In other words, if the averments alleging the commission of a crime are severable and if following such act of severance, the petitioners’ pleadings still contains sufficient averments which suffices and discloses a cause of action devoid of criminal imputation against any of the parties to the proceedings, then the burden of proof laying on the petitioner is not of a criminal nature beyond reasonable doubt but that which requires proof on preponderance of evidence.

The principle of severance in cases of this nature is of great significance and has been emphasized by their Lordships as seen in the case of Omoboriowo v Ajasin (supra). In other words, the determining factor is whether the allegations, if severed and put into two separate compartments, can be sustained as an entity. If the answer is positive, then proof of one is not dependent on the other but side by side. The crucial determinant factor certainly is dependent on the pleadings of the parties”.

On the severance concept, the key point is simply that pleadings are to be ‘severed’ into two places- the ones with criminal imputations on the one hand and the ones without, on the other.

The ones with criminal imputations will require the proof beyond reasonable doubt standard to succeed while the ones without, will be resolved on the balance of probabilities upon preponderance of evidence.

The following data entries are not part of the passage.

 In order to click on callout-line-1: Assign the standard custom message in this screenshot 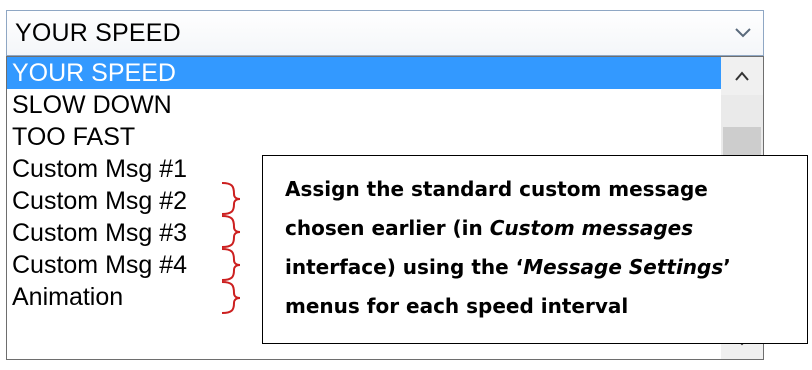, I will do `click(496, 189)`.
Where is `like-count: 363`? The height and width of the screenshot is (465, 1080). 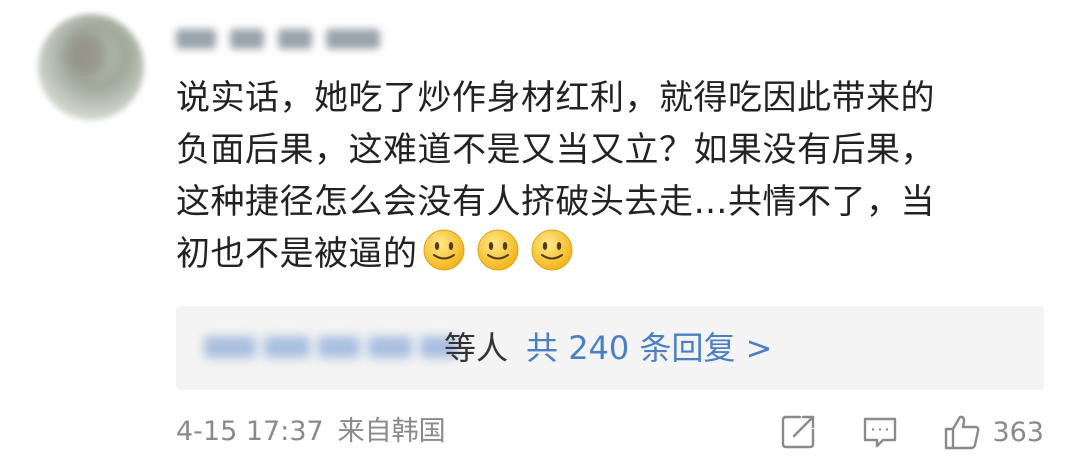
like-count: 363 is located at coordinates (1018, 432).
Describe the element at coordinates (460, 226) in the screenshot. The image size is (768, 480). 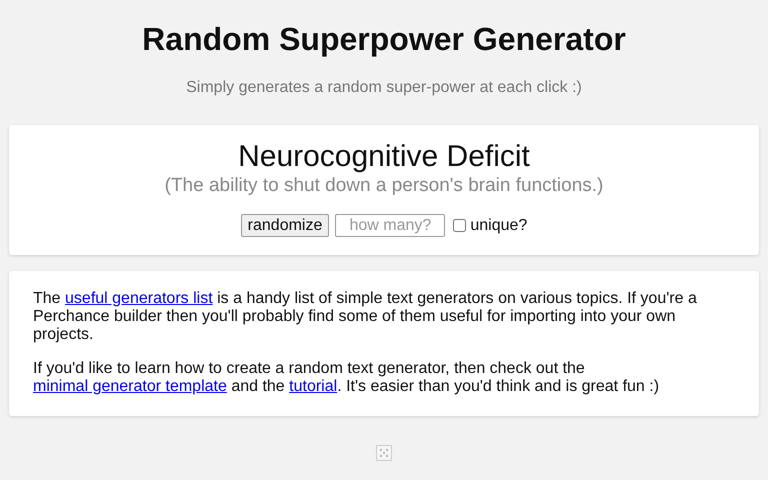
I see `unique-checkbox` at that location.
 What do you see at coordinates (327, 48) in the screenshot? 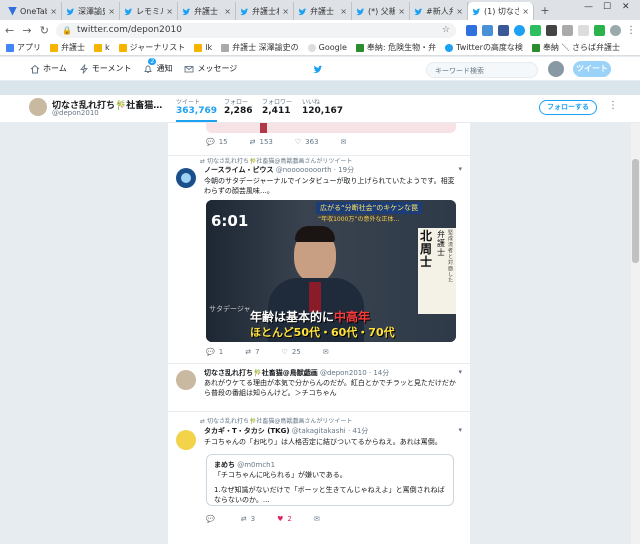
I see `bookmark-link: Google` at bounding box center [327, 48].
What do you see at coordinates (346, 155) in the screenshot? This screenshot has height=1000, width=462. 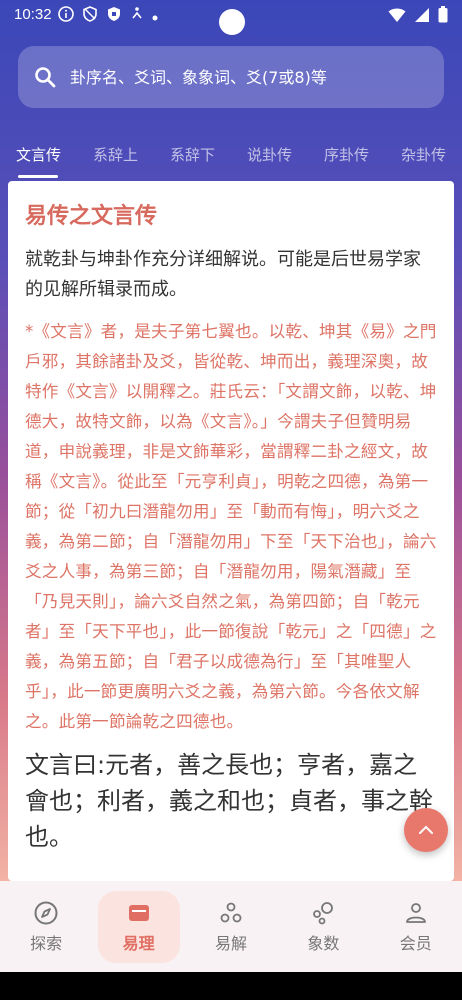 I see `tab-label: 序卦传` at bounding box center [346, 155].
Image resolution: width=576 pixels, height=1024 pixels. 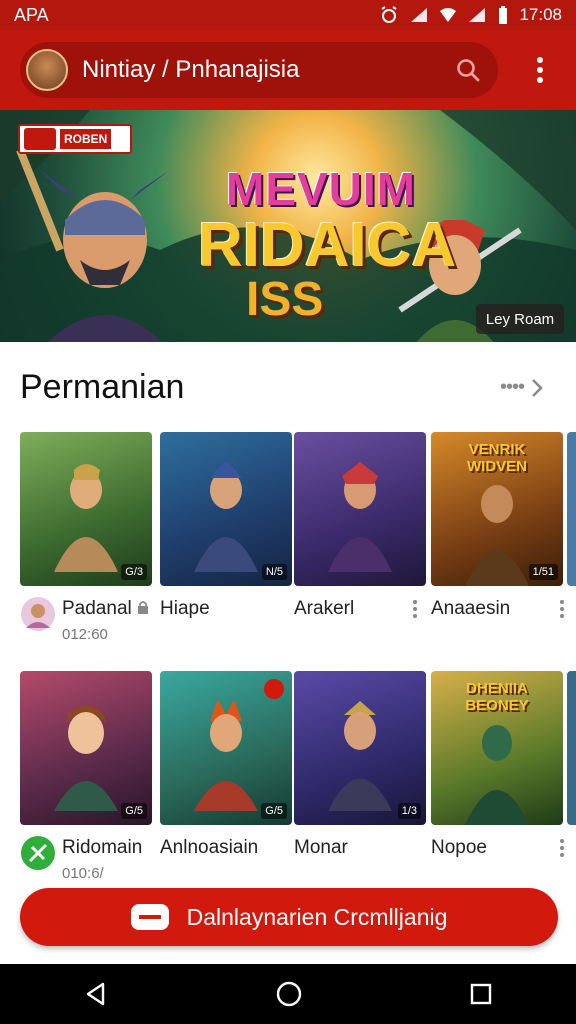 I want to click on banner-title-line-3: ISS, so click(x=285, y=300).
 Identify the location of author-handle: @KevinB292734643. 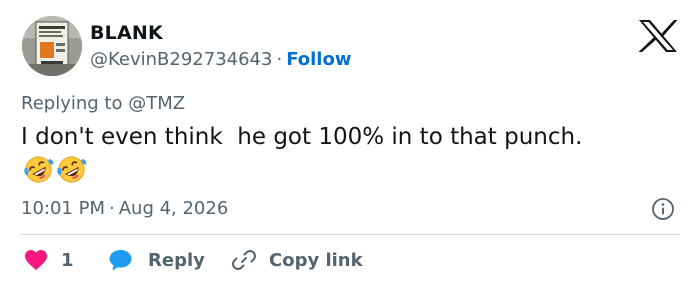
(181, 60).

If upon severance, a civil claim still rests solely upon the pleadings containing criminal imputations, the standard will be proof beyond reasonable doubt, failing which the claim also fails.

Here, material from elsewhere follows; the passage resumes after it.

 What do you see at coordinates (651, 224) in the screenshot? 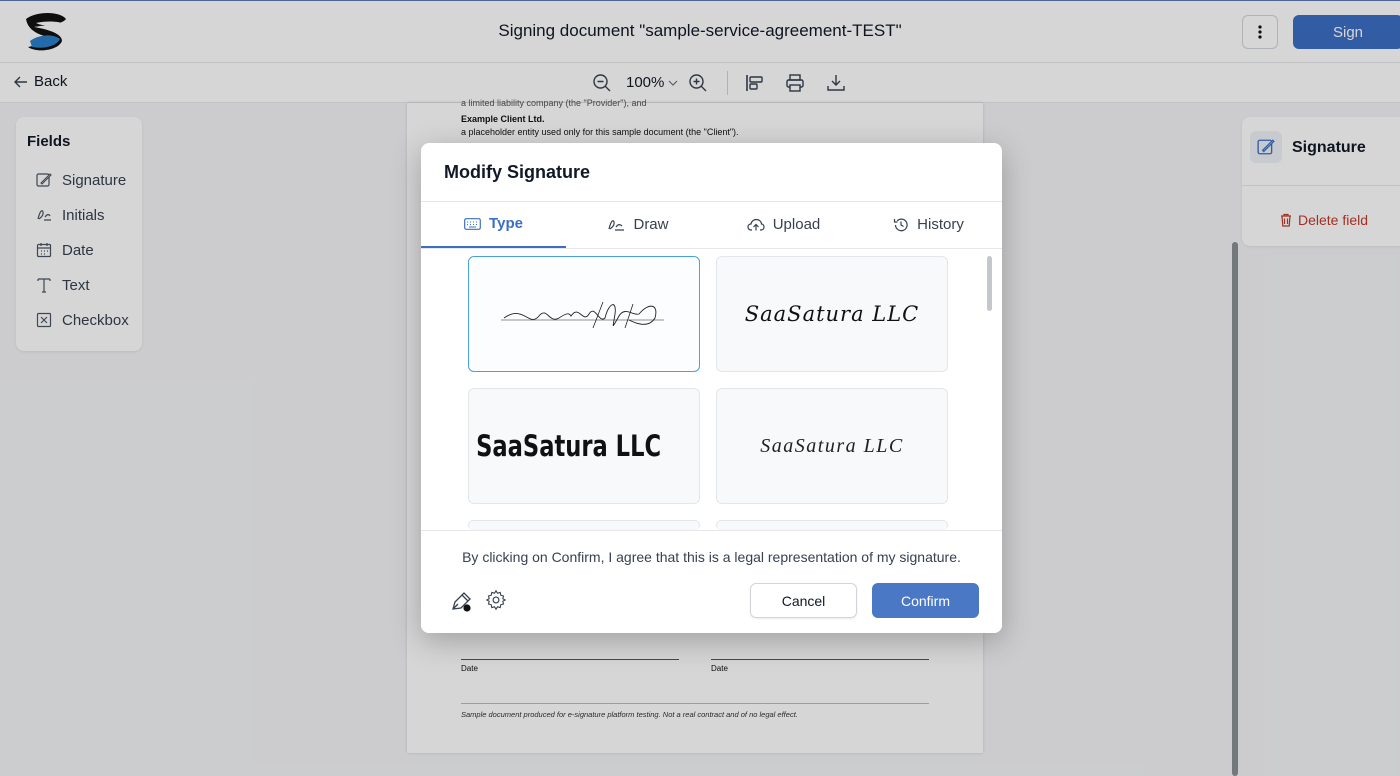
I see `tab-label: Draw` at bounding box center [651, 224].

While highly commendable, the concept of severance failed to cure the illogicality, and fatal legislative and jurisprudential misconception, which necessitated the retrogressive importation of the proof beyond reasonable doubt doctrine into civil proceedings in the first place.  The concept of severance still retains the requirement of proving criminal allegations in civil proceedings beyond reasonable doubt because, the ‘severed’ pleadings, with criminal imputations, must still be proved beyond reasonable doubt else the claims founded on them will inevitably fail. Severance seems useful only where there are other pleadings devoid of criminal imputations and which have the suit’s main justiciable claims attached to them.